Vladimir Koulikov, expert en chef du département du Moyen-Orient de l’Académie des sciences de Russie, examine, dans un article, la guerre de brut entre la Russie, l’Arabie saoudite et les États-Unis, insinuant que la vraie guerre se passe entre les Russes et Américains, tandis que les erreurs de calcul de Mohammed ben Salmane le poussent vers une situation de plus en plus délicate.
« Le prince héritier d’Arabie saoudite, Mohammed ben Salmane, a commis une grande erreur en s’engageant dans une guerre pétrolière avec Vladimir Poutine dont le pays est fondé sur une véritable économie et qui n’a pas besoin de mains-d’œuvre étrangères », indique l’article.

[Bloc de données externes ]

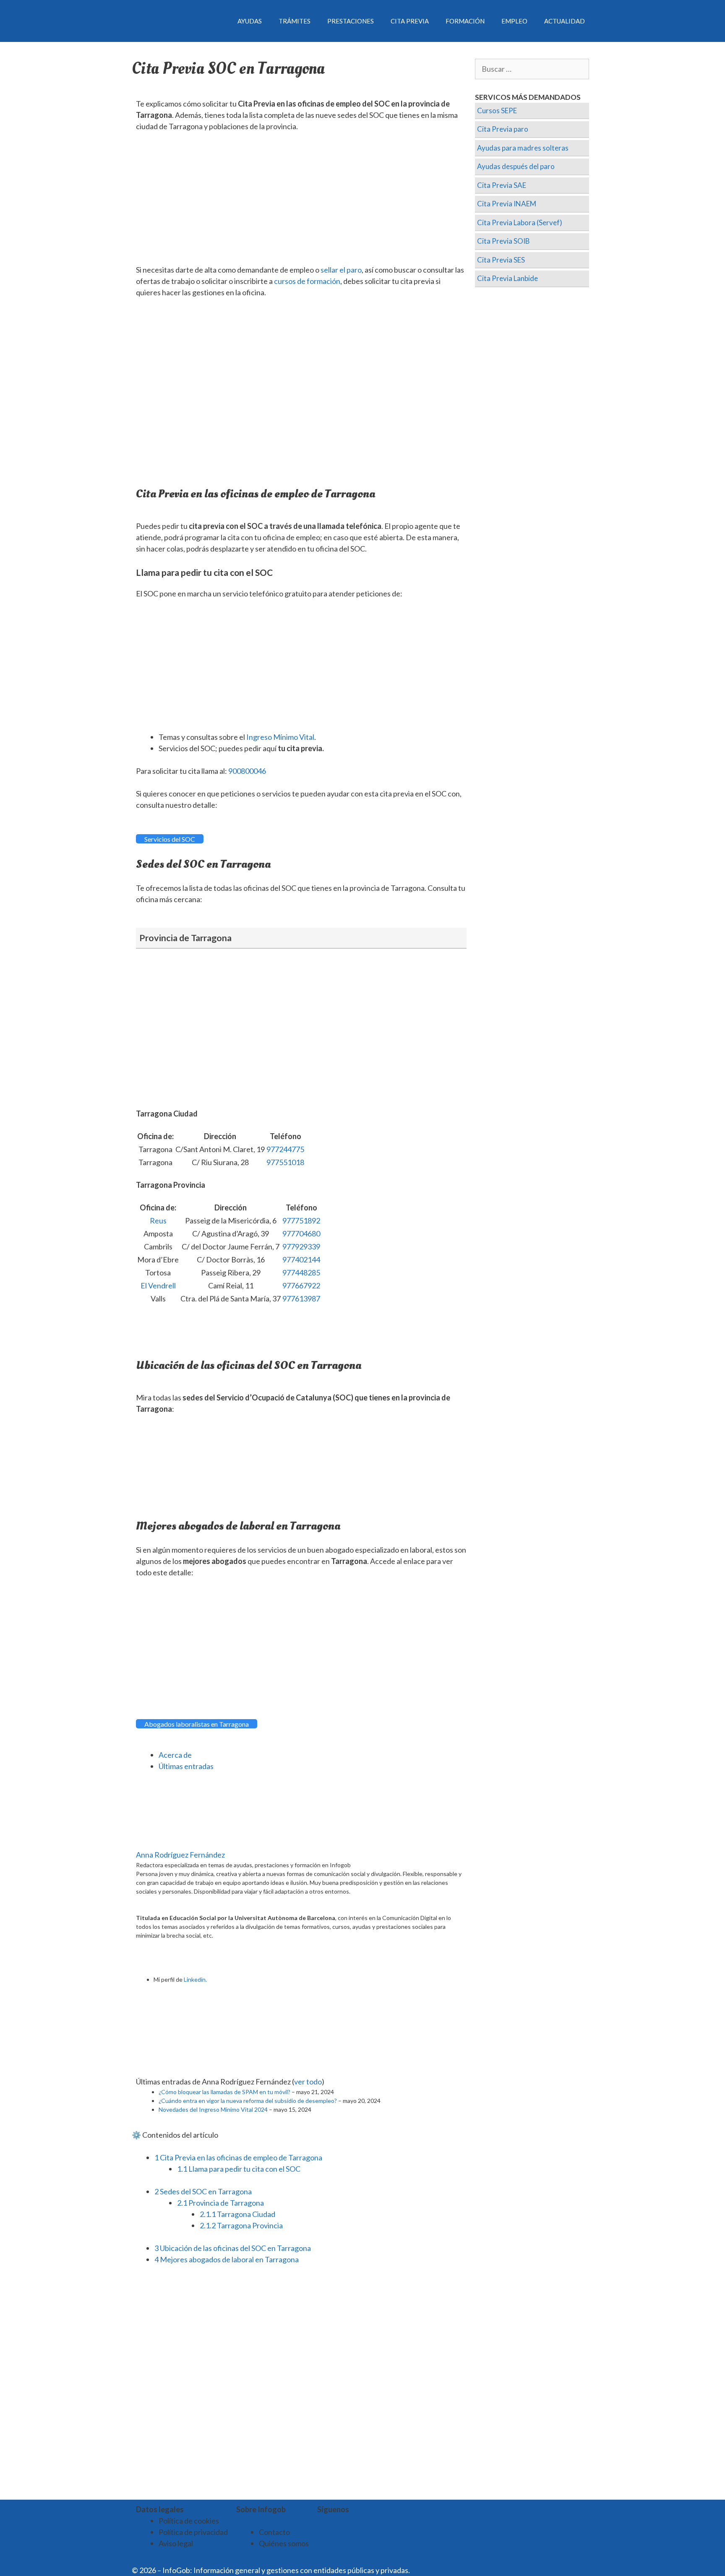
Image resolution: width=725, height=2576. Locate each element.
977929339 (301, 1246)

Vladimir Koulikov continue : « L’Arabie saoudite, un acteur de premier plan du marché mondial d’hydrocarbure, vit actuellement une grave crise. Derrière cette stabilité superficielle et fragile dont l’Arabie saoudite est fière, pèsent sur le pays les différends, les profondes fissures, le mécontentement des membres de la famille royale et des tensions sociales. Le taux de chômage élevé de jeunes Saoudiens, la pauvreté accrue et les différends entre les sunnites et les chiites mettent en cause la capacité des dirigeants saoudiens pour maintenir la stabilité à l’intérieur de l’Arabie saoudite. À présent, l’Arabie saoudite vit une époque décisive, car l’économie du pays ainsi que les conditions de vie des citoyens saoudiens se trouvent dans un état de morosité sur fond de la dégringolade des cours de brut. Le régime en place en Arabie saoudite a été également très fragilisé par la guerre au Yémen et l’échec du blocus diplomatique du Qatar ainsi que par l’influence de l’Iran au Liban, en Syrie et en Irak. En plus, la succession au trône en Arabie saoudite reste dans un halo d’incertitude.

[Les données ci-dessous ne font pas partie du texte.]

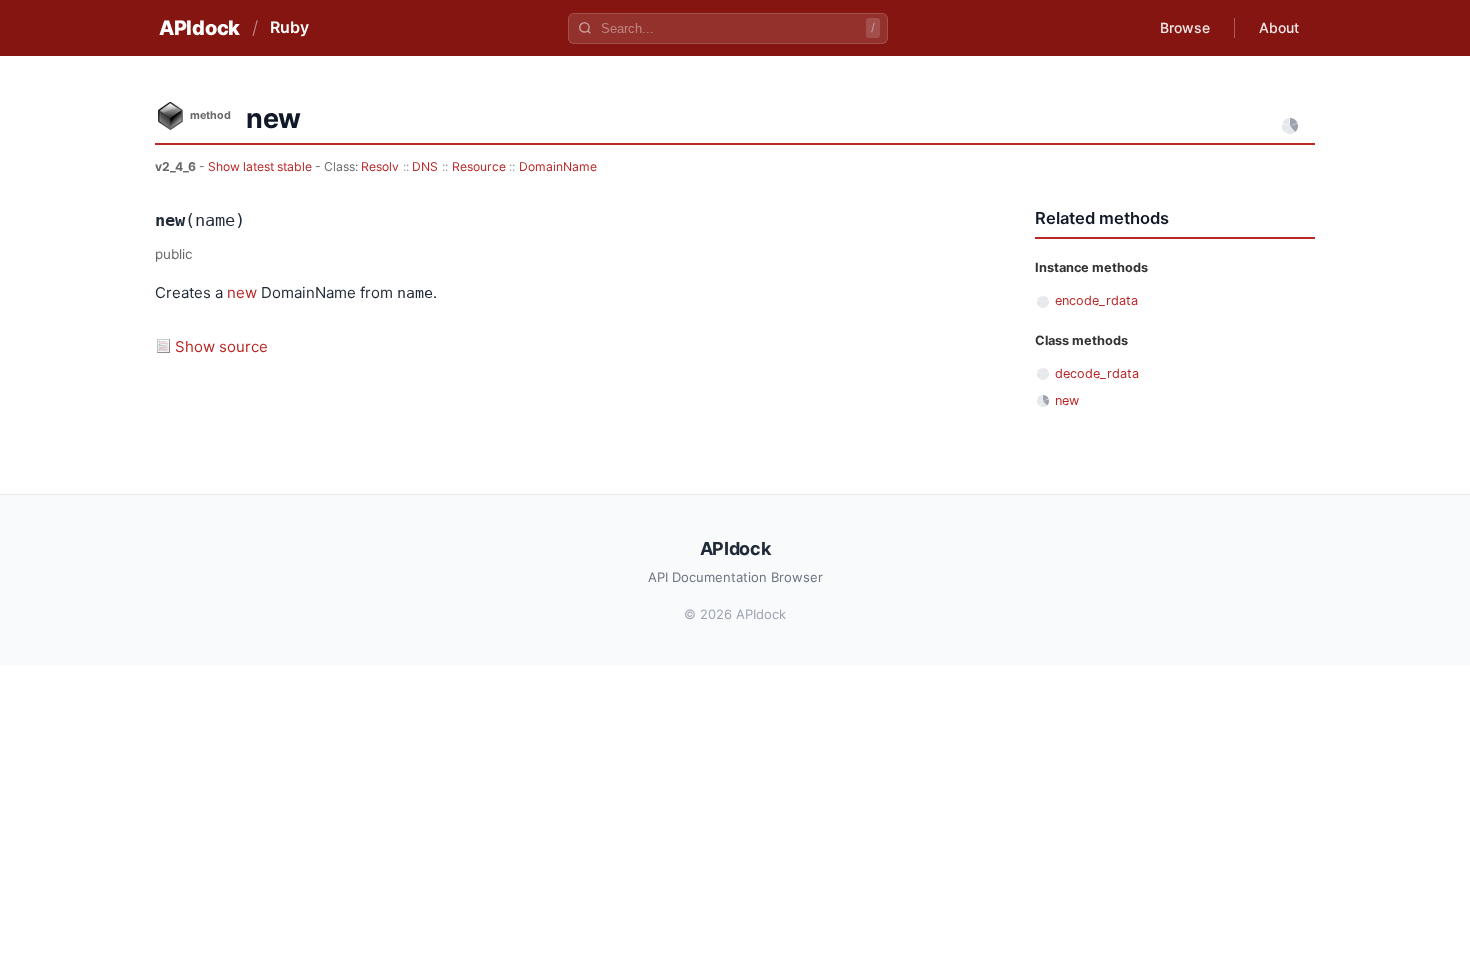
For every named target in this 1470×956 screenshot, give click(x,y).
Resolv (380, 166)
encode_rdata (1096, 300)
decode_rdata (1097, 373)
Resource (479, 166)
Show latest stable (261, 166)
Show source (221, 346)
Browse (1185, 27)
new (242, 292)
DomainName (558, 166)
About (1279, 27)
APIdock (199, 28)
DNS (425, 166)
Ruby (289, 27)
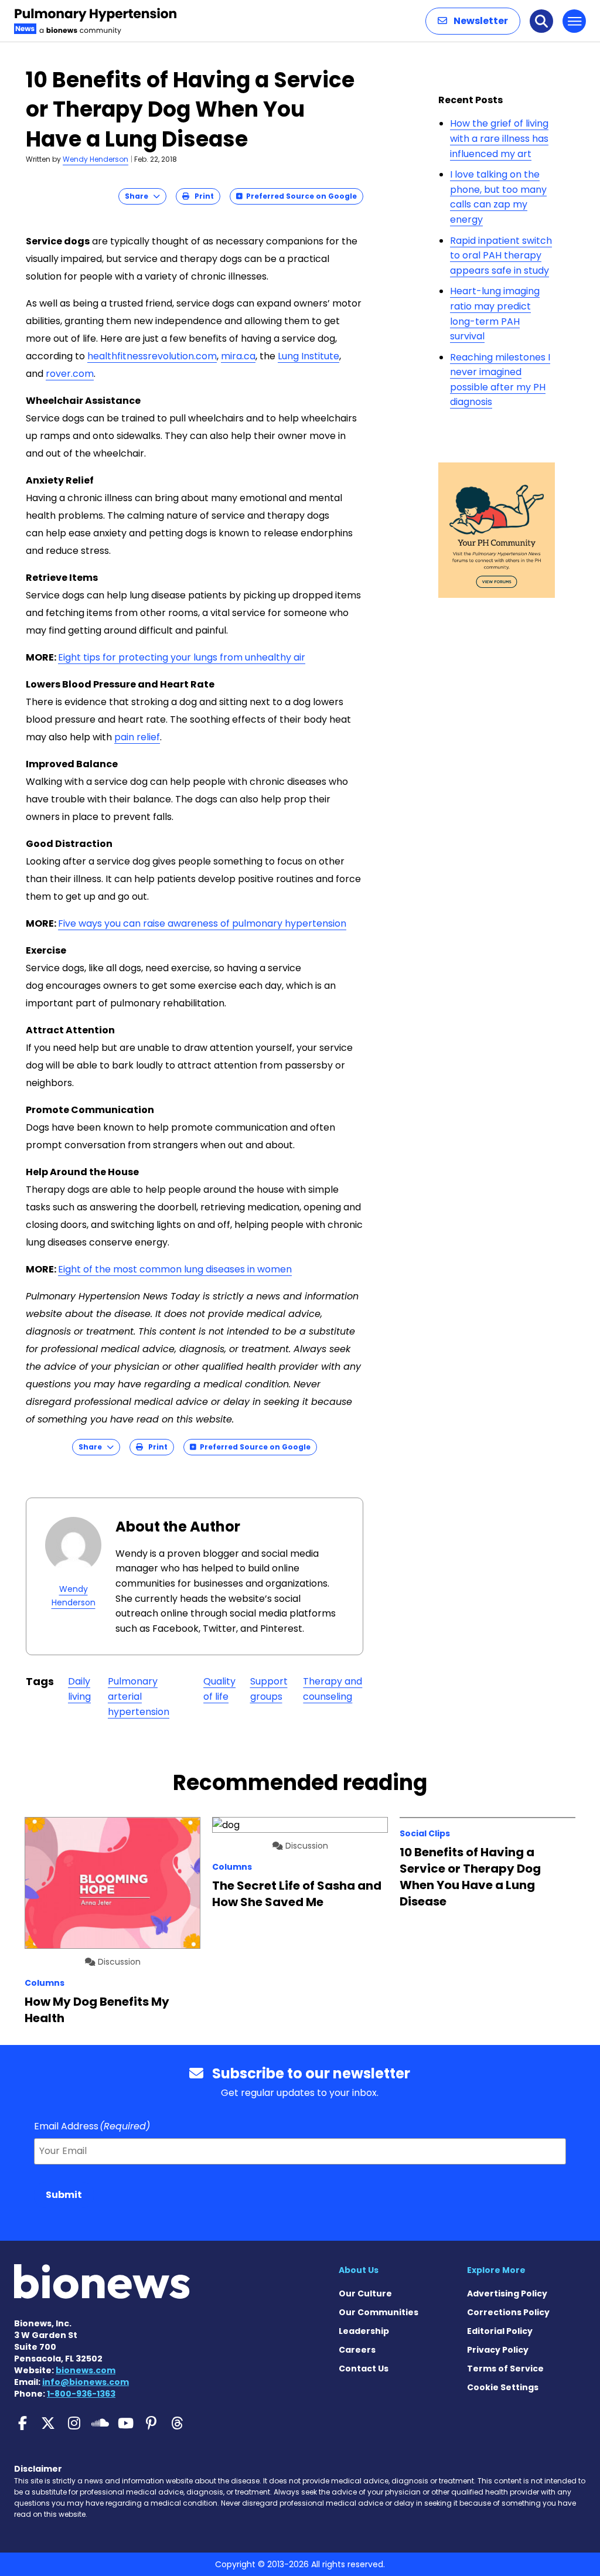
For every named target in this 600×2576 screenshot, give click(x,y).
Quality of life (219, 1689)
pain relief (137, 737)
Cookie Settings (502, 2387)
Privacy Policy (498, 2350)
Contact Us (363, 2368)
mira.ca (238, 356)
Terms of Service (505, 2368)
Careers (357, 2350)
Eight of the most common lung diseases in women (175, 1269)
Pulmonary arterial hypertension (138, 1696)
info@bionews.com (85, 2382)
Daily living (79, 1689)
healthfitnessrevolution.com (152, 356)
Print (201, 196)
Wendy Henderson (95, 159)
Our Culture (365, 2293)
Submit (64, 2194)
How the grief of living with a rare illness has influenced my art (499, 138)
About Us (359, 2270)
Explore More (496, 2270)
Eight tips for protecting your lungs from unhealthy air (181, 657)
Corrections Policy (508, 2312)
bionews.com (85, 2370)
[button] (472, 21)
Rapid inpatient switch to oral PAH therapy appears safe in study (501, 255)
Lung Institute (308, 356)
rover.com (70, 373)
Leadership (364, 2331)
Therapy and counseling (332, 1689)
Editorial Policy (500, 2331)
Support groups (269, 1689)
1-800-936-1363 (81, 2394)
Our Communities (378, 2312)
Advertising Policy (507, 2293)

Quant à Mohammed ben Salmane, il a parié sur le mauvais cheval lors des élections présidentielles américaines bien qu’il soit connu pour ses compétences dans les affaires politiques. C’est ainsi que les relations entre Mohammed ben Salmane et son plus grand allié, c’est-à-dire les États-Unis, se sont dégradées après l’échec des démocrates aux présidentielles américaines ».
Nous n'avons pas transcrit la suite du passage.